GC Assertions: Using the Garbage Collector to Check Heap Properties

Assertions are a Good Thing. Sadly, most programming languages support a very limited set of assertions; the most common case is just specifying a boolean expression, based on current variable values, that must evaluate to true in order for the assertion to succeed. Some languages, such as Eiffel, offer a slightly more advanced language for expressing some assertions -- for example, the old keyword can be used in post-conditions to refer to the original value of variables that might have changed during evaluation.

In general, any assertion mechanism that allows programmers to use higher-level concepts, or measure properties that are not readily accessible otherwise, is good progress. Assertions for heap properties are not a new thing, but in GC Assertions: Using the Garbage Collector to Check Heap Properties (PLDI '09), E. A. Aftandilian and S. Z. Guyer suggest both a rich set of heap-related assertions, plus a novel mechanism for performing the tests with minimal runtime overhead (<3% when a significant set of assertion is used).

The authors claim their system to be more precise than static analysis, since it tests the actual, concrete heap, and work well in the presence of (commonly used) mechanisms like reflection and dynamic class loading; more efficient than runtime invariant checks; and more accurate than heuristics.

The set of assertions offered in this system include assert-dead(ref) (zero incoming references), assert-alldead() (for all objects allocated in a marked region), assert-instances(type), num), assert-unshared(ref) (one incoming pointer), and more. Assertion violations provide a dump that shows the path from a memory root (e.g., thread stack or static field) to the violating object.
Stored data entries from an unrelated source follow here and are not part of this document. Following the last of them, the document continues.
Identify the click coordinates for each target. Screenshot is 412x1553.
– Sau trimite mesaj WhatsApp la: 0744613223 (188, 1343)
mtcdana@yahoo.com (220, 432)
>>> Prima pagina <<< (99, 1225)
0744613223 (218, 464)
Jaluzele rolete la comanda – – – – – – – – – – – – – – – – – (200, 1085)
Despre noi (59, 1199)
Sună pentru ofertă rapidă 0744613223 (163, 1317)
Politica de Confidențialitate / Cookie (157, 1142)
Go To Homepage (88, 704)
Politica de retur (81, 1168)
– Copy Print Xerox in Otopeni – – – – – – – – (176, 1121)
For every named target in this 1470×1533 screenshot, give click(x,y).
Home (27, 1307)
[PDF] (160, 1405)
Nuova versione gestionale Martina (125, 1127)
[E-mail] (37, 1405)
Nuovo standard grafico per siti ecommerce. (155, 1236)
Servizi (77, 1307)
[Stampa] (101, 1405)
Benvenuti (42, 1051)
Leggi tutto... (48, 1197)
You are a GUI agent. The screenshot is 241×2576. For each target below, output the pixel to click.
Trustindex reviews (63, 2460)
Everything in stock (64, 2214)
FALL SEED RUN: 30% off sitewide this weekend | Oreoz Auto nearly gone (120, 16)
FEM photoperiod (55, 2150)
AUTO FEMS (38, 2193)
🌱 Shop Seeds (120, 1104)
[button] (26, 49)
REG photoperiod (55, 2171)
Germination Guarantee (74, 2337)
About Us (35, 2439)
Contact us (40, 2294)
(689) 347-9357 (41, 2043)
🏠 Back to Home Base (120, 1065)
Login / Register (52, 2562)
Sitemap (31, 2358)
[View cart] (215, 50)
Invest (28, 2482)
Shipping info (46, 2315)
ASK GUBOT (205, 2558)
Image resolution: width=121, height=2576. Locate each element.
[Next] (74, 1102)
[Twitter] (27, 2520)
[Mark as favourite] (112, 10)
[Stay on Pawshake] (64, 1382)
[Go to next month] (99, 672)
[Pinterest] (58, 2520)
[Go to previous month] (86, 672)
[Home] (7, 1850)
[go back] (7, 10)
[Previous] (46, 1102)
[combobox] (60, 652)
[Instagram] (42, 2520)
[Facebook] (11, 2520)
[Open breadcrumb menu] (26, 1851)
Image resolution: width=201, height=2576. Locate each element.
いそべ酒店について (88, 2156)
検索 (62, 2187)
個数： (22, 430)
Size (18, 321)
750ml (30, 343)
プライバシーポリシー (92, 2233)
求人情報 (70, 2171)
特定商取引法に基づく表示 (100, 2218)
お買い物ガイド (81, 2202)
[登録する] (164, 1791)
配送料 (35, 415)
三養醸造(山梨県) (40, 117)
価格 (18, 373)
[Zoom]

The system's strength lies in the fact that assertions are tested not when encountered at runtime, but rather on the following GC cycle; but this imposes some limitations on the assertions that can be tested for. What I found missing is (a) a slightly richer set of assertions, with variants such as assert-min-references or assert-max-references; and (b) conditional asserts, as in, "test this assertion only if that condition holds". The conditions can be limited to very trivial ones, e.g., "if ref != null, assert-min-references(ref, 2)" can be used to verify that a given reference to an object is never the only one. (Yes, this specific example can be achieved by means of weak references, but that complicates the program's code, and unlike assertions, it cannot be turned off; I don't want the system to auto-release my reference if it's the last one, I want to assert that it never is.)

All in all, the paper presents a great new take on memory-related assertions. If Design-by-Contract is ever added to the Java language (as it should be), this paper provides a first glimpse into the possibilities of contracts that go beyond the trivial and easily-tested ones, by wisely taking advantage of the managed runtime environment.